Tradition rules at Md. race

Way Back When

Steeplechase: Since 1894, the springtime running of the Maryland Hunt Cup has evoked a bygone time of tough horses, stylish swells and trendy onlookers.

April 29, 2000|By Frederick N. Rasmussen | Frederick N. Rasmussen,SUN STAFF

At 4 p.m. today, a well-dressed crowd of race-goers dressed in tweeds, khakis, blue blazers, sun dresses and jaunty straw hats, hoping for warm, spring weather, will renew an old tradition.

Surrounded by blooming pink and white dogwoods and the heavy, sweet scent of lilacs, they will climb up to the top of a Worth-ington Valley hill in front of the old brick mansion onced owned by J.W.Y. Martin.

There they will watch a race that generally takes less than 10 minutes to complete.

However, it is one of the most grueling 10 minutes in racing, taking place over a four-mile course and 22 timber fences set at a height of 5 feet.

Run over some of the most verdant and expensive real estate in Maryland, the ensuing drama looks as though it were lifted from a "Masterpiece Theatre" presentation or an 18th century hunting print.

Spectators will begin jamming Falls Road, Tufton Avenue and Shawan Road early in the morning in an armada of Land Rovers, Explorers, BMWs and even some Rolls-Royces and Bentleys, looking something like a motorized Light Brigade before the charge at Balaclava.

They will tote picnic hampers of fried chicken, crab cakes and chicken salad sandwiches.

Chilled potables of choice will no doubt include Dom Perignon, chardonnay, Chablis and micro-brewed beers.

There may even be a Martini or two shared over a canvas camp stool.

Buffet lunches will be spread over the hoods of motorcars -- these simply aren't cars or other plebeian conveyances.

Station wagon tailgates will be lifted to reveal culinary delights ranging from deviled eggs to Smithfield ham spread.

They have come to watch, be watched and participate in what amounts to one of Maryland's most fashionable and trendy field parties.

The race dates to 1894, with time out for several years during World War II.

For an event that has gone down in the books as the oldest steeplechase race in the nation and one of the toughest timber races in the world, it had a rather inauspicious beginning.

In early April of 1894, Messers.

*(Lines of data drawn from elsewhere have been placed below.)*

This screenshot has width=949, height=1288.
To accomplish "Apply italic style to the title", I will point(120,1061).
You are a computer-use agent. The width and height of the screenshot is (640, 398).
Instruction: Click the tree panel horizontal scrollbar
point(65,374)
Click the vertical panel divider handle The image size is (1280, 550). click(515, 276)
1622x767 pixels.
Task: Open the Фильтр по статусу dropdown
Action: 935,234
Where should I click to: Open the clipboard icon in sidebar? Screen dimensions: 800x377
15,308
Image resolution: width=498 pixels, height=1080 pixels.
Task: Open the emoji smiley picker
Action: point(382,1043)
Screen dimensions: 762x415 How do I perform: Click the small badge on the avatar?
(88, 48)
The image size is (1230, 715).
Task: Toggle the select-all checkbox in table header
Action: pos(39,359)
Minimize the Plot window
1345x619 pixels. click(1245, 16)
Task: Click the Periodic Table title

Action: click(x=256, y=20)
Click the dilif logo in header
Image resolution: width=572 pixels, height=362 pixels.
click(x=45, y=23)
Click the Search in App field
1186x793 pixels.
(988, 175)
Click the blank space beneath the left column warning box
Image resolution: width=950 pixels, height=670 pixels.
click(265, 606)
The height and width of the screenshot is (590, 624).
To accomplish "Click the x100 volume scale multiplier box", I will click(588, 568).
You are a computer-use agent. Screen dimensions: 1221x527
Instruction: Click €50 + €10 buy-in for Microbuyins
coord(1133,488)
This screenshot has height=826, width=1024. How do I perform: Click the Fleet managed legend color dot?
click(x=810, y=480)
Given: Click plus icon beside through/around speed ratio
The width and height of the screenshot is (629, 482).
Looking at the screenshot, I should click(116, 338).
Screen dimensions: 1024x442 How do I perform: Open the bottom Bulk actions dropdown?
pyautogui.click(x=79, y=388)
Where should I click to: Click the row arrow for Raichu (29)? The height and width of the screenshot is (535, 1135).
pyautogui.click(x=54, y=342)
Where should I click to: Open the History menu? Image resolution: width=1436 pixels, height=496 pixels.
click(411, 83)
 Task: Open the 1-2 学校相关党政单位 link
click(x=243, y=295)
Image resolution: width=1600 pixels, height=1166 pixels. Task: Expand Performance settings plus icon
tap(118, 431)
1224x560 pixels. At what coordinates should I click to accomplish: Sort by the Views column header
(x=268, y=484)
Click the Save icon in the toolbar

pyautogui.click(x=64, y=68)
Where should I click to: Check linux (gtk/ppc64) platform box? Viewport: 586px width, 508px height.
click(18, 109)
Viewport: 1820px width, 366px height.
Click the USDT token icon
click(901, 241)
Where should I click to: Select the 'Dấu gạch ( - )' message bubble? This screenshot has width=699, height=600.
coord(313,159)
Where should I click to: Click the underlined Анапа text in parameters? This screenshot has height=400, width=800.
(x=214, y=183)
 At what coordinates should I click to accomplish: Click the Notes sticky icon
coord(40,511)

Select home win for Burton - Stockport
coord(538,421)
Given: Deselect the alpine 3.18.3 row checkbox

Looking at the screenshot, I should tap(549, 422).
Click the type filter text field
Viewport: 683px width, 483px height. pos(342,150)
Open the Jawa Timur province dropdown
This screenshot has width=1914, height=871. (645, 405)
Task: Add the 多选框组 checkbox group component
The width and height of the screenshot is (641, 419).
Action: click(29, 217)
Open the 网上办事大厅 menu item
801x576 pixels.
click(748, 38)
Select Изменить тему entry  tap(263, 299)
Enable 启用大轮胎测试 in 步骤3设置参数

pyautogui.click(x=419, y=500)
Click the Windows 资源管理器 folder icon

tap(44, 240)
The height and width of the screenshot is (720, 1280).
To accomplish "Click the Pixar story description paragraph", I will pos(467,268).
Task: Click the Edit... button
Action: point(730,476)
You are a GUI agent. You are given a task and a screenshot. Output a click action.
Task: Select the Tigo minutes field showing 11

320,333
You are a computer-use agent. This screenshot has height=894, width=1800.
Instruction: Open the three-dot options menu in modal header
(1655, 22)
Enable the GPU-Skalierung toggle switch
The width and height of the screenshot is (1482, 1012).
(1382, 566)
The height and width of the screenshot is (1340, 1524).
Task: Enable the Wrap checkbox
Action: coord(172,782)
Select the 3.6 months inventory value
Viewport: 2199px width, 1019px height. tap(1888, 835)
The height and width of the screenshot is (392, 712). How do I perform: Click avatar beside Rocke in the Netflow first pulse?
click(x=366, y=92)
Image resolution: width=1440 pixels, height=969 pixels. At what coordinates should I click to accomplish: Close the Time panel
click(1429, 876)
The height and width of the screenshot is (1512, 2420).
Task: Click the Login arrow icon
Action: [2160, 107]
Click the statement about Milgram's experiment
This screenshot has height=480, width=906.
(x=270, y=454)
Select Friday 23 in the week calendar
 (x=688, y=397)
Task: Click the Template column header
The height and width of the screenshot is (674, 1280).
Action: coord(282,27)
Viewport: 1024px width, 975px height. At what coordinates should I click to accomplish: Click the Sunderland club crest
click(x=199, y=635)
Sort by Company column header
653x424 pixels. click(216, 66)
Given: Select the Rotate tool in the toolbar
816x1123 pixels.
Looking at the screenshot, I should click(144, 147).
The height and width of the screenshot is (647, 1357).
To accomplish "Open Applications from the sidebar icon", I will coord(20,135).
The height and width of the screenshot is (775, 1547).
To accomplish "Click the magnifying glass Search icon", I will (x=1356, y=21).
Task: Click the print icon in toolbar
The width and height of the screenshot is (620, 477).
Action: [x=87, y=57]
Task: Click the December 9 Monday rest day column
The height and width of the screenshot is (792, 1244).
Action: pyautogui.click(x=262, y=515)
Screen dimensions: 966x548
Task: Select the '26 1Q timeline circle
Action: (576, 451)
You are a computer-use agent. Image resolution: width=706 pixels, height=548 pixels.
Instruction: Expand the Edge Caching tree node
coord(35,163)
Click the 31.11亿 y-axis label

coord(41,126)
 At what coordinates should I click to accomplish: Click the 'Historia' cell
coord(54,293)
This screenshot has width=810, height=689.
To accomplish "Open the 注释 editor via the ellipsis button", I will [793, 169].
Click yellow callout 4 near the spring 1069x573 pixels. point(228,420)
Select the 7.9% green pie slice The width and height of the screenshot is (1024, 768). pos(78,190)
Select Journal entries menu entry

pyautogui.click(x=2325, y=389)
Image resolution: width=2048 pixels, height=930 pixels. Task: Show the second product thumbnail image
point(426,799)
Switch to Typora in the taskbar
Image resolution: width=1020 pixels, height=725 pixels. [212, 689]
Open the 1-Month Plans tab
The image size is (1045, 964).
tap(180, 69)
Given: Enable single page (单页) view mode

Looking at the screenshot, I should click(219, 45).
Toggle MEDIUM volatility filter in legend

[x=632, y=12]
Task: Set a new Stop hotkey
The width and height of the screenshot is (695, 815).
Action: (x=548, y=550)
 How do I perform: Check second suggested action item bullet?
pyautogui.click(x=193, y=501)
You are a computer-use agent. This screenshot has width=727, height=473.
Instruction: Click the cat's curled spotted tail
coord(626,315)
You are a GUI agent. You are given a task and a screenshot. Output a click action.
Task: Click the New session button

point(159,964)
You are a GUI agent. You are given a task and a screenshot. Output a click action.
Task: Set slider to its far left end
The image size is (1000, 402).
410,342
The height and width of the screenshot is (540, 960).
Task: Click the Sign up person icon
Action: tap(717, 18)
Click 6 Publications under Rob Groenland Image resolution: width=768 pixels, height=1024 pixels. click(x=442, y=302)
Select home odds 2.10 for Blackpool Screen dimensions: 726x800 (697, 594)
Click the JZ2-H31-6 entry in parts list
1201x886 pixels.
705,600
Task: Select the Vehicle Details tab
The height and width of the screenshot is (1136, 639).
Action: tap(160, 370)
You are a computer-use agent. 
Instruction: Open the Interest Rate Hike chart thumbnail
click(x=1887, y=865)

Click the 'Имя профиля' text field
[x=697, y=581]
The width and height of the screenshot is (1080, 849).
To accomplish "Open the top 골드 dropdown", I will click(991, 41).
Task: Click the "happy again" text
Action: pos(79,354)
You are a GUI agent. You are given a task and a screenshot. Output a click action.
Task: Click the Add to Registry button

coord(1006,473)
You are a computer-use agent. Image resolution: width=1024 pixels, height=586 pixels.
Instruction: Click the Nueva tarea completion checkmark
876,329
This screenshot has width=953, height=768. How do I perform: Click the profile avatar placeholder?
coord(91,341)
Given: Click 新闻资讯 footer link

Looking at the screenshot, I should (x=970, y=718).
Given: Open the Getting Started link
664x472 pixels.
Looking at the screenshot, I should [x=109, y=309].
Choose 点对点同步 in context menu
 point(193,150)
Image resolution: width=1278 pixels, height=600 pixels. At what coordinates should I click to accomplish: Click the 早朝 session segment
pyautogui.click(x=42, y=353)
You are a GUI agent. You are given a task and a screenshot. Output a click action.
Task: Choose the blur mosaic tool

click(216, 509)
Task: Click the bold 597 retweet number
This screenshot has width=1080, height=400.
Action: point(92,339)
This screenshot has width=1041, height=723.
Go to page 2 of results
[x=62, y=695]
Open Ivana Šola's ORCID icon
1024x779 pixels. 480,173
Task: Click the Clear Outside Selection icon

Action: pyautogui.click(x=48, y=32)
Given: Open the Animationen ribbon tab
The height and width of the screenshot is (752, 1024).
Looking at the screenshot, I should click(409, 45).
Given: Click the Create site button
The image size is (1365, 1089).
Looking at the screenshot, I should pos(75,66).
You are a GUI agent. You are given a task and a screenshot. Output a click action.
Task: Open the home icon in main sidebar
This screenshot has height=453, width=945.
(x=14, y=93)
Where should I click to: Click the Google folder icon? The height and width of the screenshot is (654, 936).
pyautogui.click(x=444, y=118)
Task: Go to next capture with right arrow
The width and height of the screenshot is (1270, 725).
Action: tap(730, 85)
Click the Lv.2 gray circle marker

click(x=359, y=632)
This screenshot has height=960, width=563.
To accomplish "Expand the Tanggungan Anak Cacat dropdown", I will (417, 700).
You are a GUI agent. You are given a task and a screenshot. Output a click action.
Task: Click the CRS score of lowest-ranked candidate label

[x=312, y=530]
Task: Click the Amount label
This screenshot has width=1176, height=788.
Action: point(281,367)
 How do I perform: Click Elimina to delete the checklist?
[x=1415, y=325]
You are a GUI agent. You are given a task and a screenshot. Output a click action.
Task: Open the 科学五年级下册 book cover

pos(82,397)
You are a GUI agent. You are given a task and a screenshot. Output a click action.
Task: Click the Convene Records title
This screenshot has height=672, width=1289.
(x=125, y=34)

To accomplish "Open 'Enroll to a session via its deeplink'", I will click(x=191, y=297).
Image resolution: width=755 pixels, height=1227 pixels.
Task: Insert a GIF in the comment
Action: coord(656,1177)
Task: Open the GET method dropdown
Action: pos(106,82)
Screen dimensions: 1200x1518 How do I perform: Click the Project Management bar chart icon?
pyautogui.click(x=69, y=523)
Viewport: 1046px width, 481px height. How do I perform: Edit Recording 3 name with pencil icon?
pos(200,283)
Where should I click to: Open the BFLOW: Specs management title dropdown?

Jacob A. Ulman, Ross W. Whistler, Frank J. Baldwin, Henry J. Farber and Gerard T. Hopkins, members of the Elkridge Fox Hunting Club, met at the Pimlico kennels.

They proposed a timber race that would pit their jumpers against those of the Green Spring Valley Hunt.

Meeting a week later in Whistler's North Calvert Street townhouse, the founding members sent a letter to their challengers.

"The undersigned wish to organize a cross-country race, to be known as the `Maryland Hunt Cup,' " and established that it should be run over a four-mile course flagged at intervals with natural jumps.

The event was only open to members of the two clubs, and racing colors were to be worn by riders.

The winning rider was presented a silver tankard fashioned by Samuel Kirk & Sons, the noted Baltimore silversmith.

The inaugural race had to be postponed twice because of heavy rains that washed out railroad lines and caused wide-spread flooding.

It was finally run May 26, 1894.

A large crowd had gathered on a hill near the Stevenson Station to witness the race.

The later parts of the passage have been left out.